February 07, 2021 - An investor in shares of Clover Health Investments, Corp. (NASDAQ: CLOV) filed a lawsuit in the U.S. District Court for the Middle District of Tennessee over alleged violations of Federal Securities Laws by Clover Health Investments, Corp. (formerly Social Capital Hedosophia Holdings Corp. III) in connection with certain allegedly false and misleading statements.

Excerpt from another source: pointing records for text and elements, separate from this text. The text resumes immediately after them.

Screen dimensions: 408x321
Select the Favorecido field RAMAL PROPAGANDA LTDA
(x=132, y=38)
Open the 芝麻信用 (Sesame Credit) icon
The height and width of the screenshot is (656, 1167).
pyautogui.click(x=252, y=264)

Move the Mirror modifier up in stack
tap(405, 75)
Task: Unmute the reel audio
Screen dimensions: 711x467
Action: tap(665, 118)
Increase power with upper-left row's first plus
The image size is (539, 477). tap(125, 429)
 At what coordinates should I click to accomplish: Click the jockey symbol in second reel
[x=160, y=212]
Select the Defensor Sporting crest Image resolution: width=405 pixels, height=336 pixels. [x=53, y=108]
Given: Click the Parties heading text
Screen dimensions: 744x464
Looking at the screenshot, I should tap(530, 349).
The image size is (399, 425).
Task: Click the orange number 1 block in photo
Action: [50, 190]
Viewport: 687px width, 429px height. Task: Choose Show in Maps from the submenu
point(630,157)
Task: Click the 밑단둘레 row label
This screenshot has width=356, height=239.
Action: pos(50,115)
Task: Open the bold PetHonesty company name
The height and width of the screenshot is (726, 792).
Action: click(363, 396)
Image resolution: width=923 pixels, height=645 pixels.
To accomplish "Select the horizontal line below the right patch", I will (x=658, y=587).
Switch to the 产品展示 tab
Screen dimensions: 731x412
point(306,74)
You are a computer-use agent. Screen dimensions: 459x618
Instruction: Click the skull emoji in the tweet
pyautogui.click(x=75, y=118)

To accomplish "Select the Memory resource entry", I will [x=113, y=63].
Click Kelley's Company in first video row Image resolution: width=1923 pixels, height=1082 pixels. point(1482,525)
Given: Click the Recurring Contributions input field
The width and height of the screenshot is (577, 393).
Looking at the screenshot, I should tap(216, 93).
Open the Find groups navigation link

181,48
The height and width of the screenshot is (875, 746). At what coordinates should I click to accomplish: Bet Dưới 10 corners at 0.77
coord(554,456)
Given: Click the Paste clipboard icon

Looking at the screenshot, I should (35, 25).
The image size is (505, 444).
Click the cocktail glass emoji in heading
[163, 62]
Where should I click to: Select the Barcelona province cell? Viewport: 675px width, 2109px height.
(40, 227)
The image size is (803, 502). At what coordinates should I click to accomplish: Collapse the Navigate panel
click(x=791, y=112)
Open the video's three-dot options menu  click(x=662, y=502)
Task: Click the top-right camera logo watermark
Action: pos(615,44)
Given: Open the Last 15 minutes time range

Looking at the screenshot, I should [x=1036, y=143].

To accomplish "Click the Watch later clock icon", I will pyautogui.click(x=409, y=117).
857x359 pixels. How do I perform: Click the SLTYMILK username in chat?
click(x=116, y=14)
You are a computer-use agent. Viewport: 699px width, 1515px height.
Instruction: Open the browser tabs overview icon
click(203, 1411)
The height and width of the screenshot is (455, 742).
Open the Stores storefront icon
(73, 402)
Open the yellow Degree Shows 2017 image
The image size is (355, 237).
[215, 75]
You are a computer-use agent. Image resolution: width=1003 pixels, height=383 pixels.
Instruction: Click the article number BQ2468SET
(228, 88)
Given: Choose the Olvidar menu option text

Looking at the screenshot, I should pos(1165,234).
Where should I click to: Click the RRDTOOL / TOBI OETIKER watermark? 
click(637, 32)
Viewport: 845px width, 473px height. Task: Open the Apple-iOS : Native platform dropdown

On January 7, 2021, Clover Health Investments, Corp merged with SPAC Social Capital Hedosophia Holdings Corp. III and began to trade under the symbol CLOV on NASDAQ. On February 4, 2021, a report was published entitled Clover Health: How the ‘King of SPACs’ Lured Retail Investors Into a Broken Business Facing an Active, Undisclosed DOJ Investigation[.] The report alleged, among other things, that Clover has not disclosed that its business model and its software offering, called the Clover Assistant, are under active investigation by the Department of Justice (DOJ), which is investigating at least 12 issues ranging from kickbacks to marketing practices to undisclosed third-party deals.
According to the complaint the plaintiff alleges that the defendants between October 6, 2020 and February 4, 2021 and in the registration statement issued in connection with the December 2020 Merger of Clover and Social Capital III made false and/or misleading statements and/or failed to disclose that Clover’s Clover Assistant platform was under active investigation by the Department of Justice (“DOJ”) for at least 12 issues ranging from kickbacks to marketing practices to undisclosed third-party deals, that the DOJ’s investigation presented an existential risk to the Company, since it derives most of its revenues from Medicare, that Clover’s sales were driven by a major undisclosed related party deal and misleading marketing targeting the elderly, not its purported “best-in-class” technology, that a significant portion of Clover’s sales were by way of an undisclosed relationship between Clover and an outside brokerage firm controlled by Clover’s Head of Sales, and that as a result, defendants’ statements about its business, operations, and prospects, were materially false and misleading and/or lacked a reasonable basis at all relevant times.